According to the December 2014 newsletter [PDF – 1 MB] (pg. 7), if a facility does not have a designated observation unit, then the facility does not need to map an observation unit in NHSN (for example, data from an observation unit will not need to be included in your MRSA and CDI surveillance). However, the observation patients should be included in the surveillance efforts for the inpatient unit in which they reside.
Q20: My facility has an observation unit where patients typically stay for 48 hours before either being admitted to the facility or discharged. How should this unit be mapped?
Based on the patient length of stay in this unit, this location should be treated as a general inpatient location if more than 50% of patients are staying for longer than 24 hours. This means that it will need to be mapped to the most appropriate inpatient location. If more than 50% of patients are staying for 24 hours or less, then the location can stay mapped as an observation unit.
Q21: I have an affiliated emergency department (ED) that is located off-site. Should I map the affiliated ED for LabID Event reporting?
Yes, affiliated EDs should be mapped as a location within the affiliated Acute Care Hospital if the off-site ED shares the same CCN and has the same medical record allowing the patients to be followed through the system. If your facility has more than one offsite ED, we recommend mapping the two EDs as separate locations in NHSN.
Units housing Mothers and Babies
Q22: Our facility has a Level II nursery but often times the babies are housed with the mother. Since the nursery doesn’t have beds and the babies are not always physically in the nursery, should we map the location?
Yes, the nursery should be mapped as a location in NHSN even if the babies are at the mom’s bedside. The nursery bedsize should represent the number of bassinets (specifically, beds) that are set up and staffed.
Q23: Many of our surgical wards or other units in the hospital have telemetry capabilities. How should these units be mapped?

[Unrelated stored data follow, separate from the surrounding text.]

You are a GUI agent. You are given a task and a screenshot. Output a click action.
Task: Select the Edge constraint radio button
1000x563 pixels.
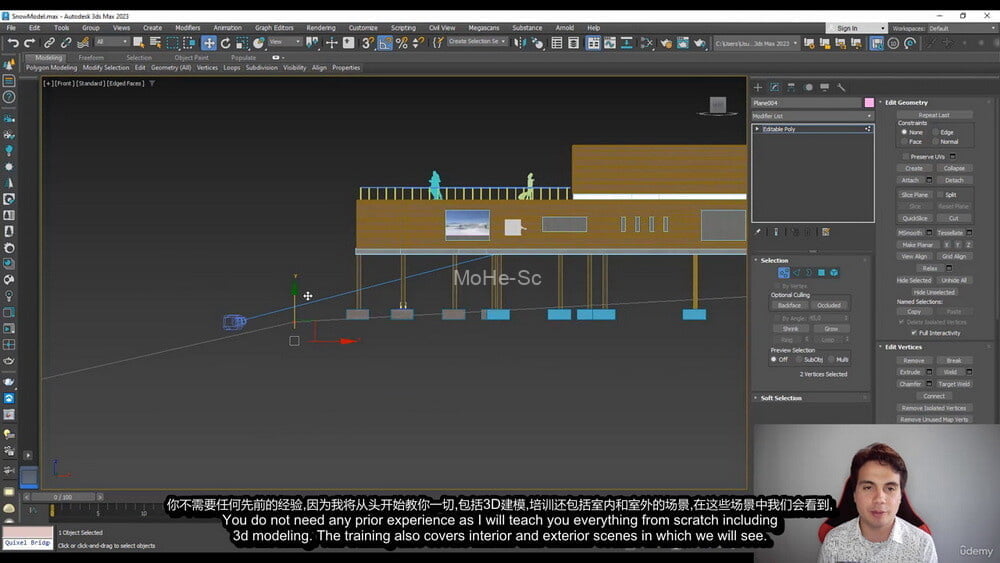point(936,132)
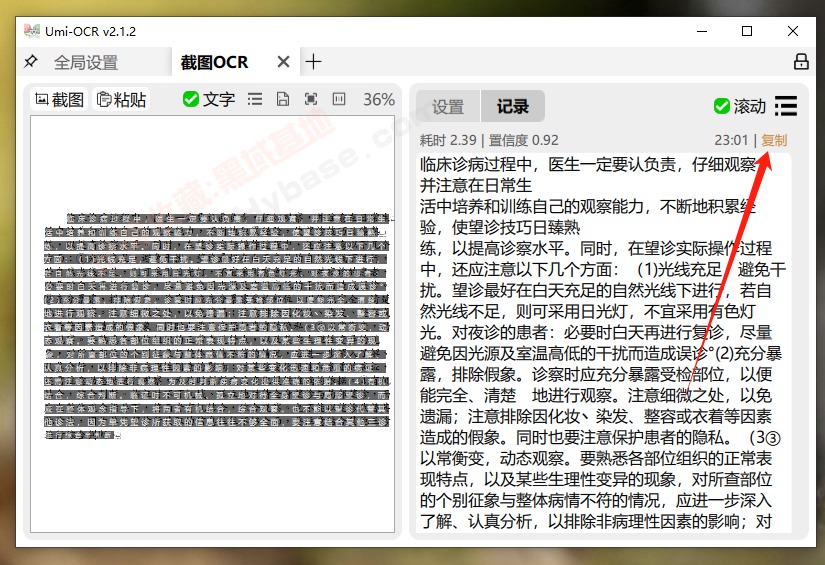
Task: Open the records hamburger menu
Action: coord(786,106)
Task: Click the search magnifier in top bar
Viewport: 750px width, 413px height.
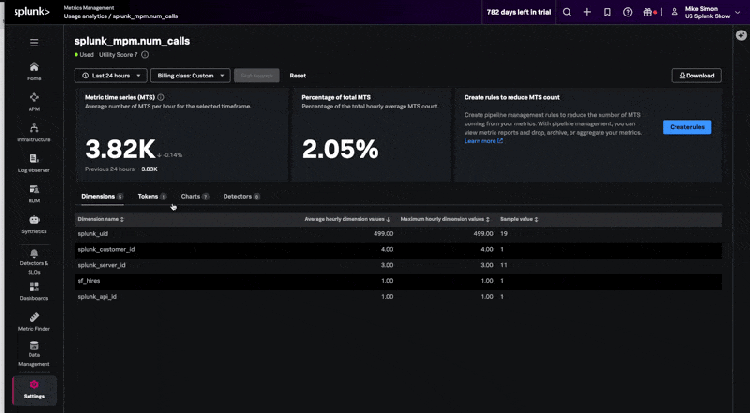Action: point(567,12)
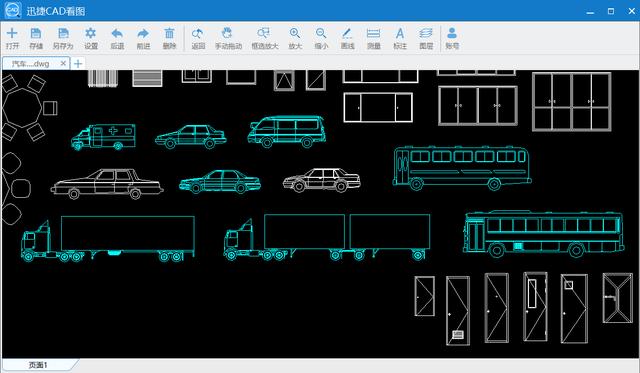Image resolution: width=640 pixels, height=373 pixels.
Task: Select the 标注 text annotation tool
Action: coord(400,38)
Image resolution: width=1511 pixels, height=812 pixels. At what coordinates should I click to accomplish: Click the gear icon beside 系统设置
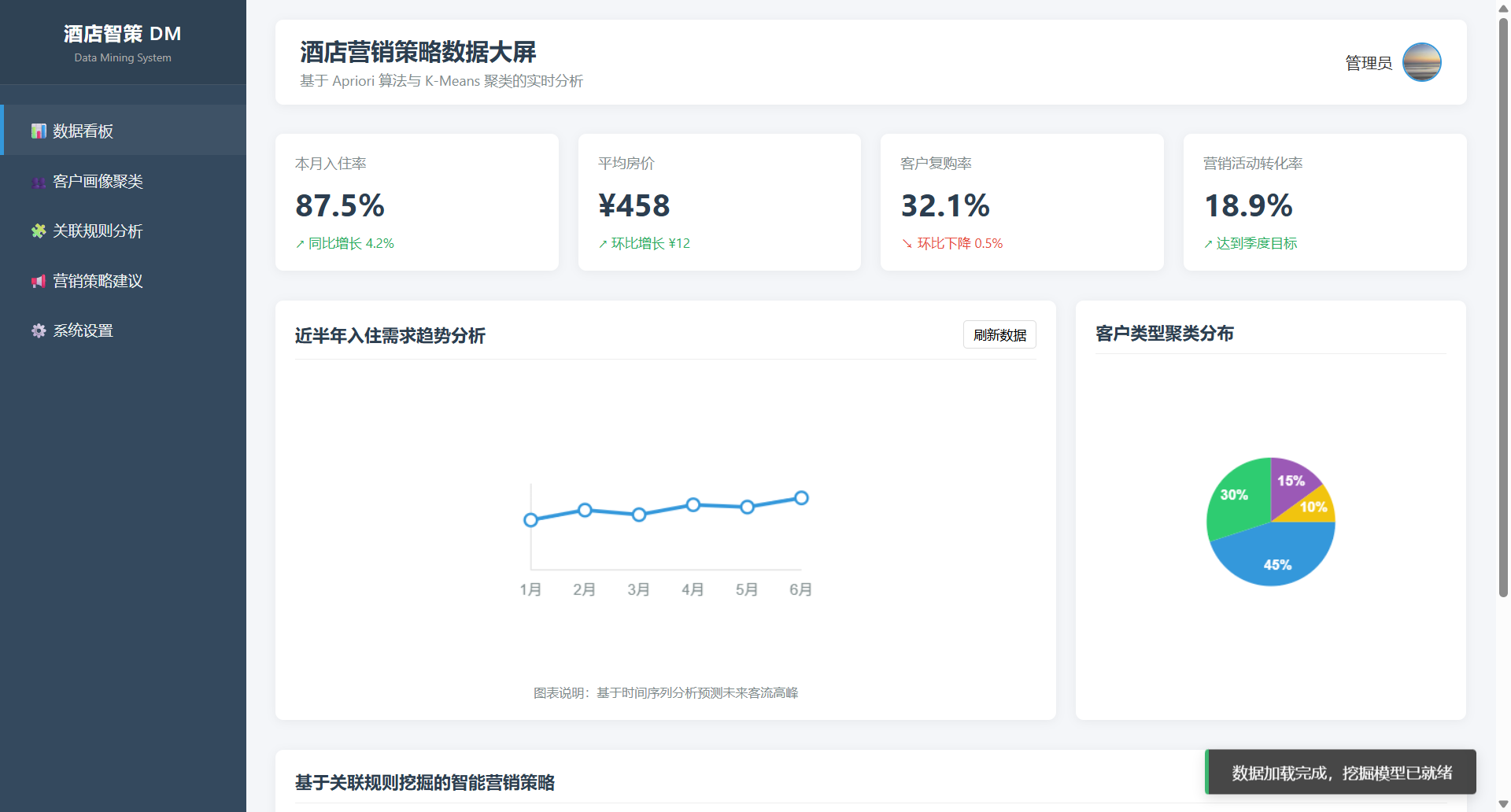pyautogui.click(x=39, y=331)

Do at least 80% of the patients in this unit require telemetry? Or, in other words, is the primary reason the patient is admitted to that unit (as opposed to any other unit in the hospital) because of the patient’s need for telemetry? If so, then this unit should be mapped as Telemetry. If patients are being housed in a general surgical unit that is equipped with telemetry capabilities, that does not necessarily meet the definition of a telemetry unit.
Urgent care units
Q24: How should urgent care units be mapped?
If the urgent care unit is within your facility, then it can be mapped as an Urgent Care Center in NHSN. However, if the unit is a free-standing location or physically separate from your ACH, it should not be mapped in NHSN.
Location Mapping for CMS Reporting
Q25: We have several ward types for which we conduct surveillance but are not required for CMS reporting. Can we map them as medical wards so that our numbers can be reported to CMS?
No, we do not recommend mapping wards as medical, surgical, or medical/surgical simply to be included in CMS reporting, as this has adverse effects at several levels. First, and most importantly, this would misrepresent your data that is being reported to CMS by comparing your rates against an incorrect baseline risk population. This can lead to under- or even over-estimation of your SIR for the unit. Second, incorrect location mapping indirectly makes NHSN metrics less accurate, as they are dependent on the accuracy of the location definitions to delineate risk populations. Therefore, we highly encourage users to adhere to NHSN location mapping guidelines as closely as possible.